Task item. Scan the records below and copy every line that contains the string "computer".

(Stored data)
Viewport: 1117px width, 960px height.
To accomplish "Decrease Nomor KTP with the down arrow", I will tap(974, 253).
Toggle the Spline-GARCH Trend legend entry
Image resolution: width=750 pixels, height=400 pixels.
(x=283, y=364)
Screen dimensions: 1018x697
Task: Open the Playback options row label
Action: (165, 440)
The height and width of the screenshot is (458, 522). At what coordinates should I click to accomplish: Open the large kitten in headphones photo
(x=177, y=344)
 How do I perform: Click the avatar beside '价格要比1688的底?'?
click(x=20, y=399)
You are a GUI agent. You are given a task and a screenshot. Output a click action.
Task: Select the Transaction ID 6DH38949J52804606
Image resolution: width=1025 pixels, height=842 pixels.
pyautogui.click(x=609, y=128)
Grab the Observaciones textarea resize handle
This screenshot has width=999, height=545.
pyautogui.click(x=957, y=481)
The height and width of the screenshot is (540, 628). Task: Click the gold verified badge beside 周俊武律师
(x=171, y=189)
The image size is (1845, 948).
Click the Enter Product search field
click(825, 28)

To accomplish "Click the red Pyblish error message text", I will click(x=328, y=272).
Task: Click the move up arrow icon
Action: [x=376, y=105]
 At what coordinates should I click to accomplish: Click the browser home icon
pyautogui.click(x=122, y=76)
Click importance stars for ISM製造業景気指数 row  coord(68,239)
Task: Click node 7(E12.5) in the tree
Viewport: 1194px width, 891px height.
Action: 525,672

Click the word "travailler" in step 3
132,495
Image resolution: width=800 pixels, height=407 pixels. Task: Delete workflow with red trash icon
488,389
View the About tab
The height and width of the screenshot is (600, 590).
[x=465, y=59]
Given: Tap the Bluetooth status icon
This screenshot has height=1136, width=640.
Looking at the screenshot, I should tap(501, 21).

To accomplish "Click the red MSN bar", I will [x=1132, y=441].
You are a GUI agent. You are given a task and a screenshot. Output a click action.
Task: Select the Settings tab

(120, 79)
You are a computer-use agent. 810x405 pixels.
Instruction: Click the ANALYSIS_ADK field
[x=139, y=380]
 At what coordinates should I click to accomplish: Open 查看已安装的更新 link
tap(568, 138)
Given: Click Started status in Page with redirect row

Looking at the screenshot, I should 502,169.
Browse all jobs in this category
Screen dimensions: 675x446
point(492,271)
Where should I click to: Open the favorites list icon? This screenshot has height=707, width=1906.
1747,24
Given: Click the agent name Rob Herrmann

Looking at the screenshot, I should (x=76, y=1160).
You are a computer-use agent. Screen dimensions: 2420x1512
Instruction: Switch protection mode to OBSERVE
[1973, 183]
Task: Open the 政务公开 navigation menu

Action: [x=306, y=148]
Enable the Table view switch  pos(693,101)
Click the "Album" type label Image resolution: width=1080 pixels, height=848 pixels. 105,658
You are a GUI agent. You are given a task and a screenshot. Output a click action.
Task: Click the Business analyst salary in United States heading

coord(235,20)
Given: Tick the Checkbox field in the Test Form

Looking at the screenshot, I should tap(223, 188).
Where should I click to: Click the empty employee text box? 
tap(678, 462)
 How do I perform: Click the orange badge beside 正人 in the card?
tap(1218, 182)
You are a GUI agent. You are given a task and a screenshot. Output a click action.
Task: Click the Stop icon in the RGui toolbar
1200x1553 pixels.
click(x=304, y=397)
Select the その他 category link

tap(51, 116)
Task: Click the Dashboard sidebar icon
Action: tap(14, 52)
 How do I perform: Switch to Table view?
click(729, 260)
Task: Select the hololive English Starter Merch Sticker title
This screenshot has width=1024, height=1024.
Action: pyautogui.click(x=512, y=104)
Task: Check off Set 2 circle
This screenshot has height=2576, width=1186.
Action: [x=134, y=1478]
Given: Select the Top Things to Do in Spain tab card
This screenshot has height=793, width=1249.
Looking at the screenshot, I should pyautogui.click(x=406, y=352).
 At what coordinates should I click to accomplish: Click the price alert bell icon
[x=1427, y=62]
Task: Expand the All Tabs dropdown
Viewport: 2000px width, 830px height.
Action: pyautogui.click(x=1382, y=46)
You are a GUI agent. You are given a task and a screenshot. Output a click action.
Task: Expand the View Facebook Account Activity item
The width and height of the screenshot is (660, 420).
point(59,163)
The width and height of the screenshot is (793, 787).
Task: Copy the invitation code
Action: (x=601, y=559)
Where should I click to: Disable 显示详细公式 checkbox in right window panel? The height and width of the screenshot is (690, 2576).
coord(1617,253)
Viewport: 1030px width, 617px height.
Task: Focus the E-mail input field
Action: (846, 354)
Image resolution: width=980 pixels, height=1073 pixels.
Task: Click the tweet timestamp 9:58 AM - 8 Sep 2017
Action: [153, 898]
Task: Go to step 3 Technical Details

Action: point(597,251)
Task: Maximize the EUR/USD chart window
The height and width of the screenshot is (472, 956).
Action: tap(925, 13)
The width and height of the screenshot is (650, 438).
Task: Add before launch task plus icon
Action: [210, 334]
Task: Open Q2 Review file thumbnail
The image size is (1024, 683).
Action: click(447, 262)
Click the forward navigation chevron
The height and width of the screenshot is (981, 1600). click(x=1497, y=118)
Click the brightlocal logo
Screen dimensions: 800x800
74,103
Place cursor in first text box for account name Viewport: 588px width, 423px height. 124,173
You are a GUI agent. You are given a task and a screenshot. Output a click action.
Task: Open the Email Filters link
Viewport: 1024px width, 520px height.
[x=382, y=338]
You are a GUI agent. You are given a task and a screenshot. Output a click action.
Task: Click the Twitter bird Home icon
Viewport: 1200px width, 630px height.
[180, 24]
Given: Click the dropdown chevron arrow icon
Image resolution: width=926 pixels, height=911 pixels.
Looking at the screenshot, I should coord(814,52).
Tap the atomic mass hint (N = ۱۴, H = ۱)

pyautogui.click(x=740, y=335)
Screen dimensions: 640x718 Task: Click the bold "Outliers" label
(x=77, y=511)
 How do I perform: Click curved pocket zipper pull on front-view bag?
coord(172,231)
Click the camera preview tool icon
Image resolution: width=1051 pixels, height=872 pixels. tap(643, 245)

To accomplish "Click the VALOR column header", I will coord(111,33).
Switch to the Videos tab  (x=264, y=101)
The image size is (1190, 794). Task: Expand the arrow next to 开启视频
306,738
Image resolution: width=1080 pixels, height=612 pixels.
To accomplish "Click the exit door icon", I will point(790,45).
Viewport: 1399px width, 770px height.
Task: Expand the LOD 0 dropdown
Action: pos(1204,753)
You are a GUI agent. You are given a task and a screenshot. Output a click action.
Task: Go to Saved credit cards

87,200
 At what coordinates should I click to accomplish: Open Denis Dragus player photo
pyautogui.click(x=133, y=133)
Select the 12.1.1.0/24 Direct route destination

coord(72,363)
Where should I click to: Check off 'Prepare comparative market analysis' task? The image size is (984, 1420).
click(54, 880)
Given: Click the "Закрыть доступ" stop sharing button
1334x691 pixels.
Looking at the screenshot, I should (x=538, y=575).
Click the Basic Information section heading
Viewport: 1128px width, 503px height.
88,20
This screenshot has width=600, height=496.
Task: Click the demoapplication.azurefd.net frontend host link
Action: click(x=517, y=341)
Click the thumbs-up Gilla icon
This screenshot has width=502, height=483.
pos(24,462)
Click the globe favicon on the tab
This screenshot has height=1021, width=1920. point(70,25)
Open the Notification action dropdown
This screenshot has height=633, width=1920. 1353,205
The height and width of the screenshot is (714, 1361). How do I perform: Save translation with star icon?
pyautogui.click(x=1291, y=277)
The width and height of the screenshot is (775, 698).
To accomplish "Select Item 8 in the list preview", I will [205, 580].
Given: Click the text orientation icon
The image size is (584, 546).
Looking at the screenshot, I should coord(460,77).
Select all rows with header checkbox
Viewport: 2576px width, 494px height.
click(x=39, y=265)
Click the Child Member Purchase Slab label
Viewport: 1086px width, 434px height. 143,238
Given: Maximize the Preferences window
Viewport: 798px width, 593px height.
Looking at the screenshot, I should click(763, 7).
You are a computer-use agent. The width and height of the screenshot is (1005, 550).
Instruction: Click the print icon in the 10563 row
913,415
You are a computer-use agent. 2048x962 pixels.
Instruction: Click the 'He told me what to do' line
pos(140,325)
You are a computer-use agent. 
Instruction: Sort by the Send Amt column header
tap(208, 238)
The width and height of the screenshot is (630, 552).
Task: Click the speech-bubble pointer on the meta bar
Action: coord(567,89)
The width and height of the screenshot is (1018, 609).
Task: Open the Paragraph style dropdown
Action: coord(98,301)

Reply.
You are a computer-use agent. 810x405 pixels.
You are a computer-use agent. Screen dimensions: 2420x1512
You are a computer-use agent. The width and height of the screenshot is (1005, 550).
You are a computer-use agent. 2048x962 pixels.
You are a computer-use agent. 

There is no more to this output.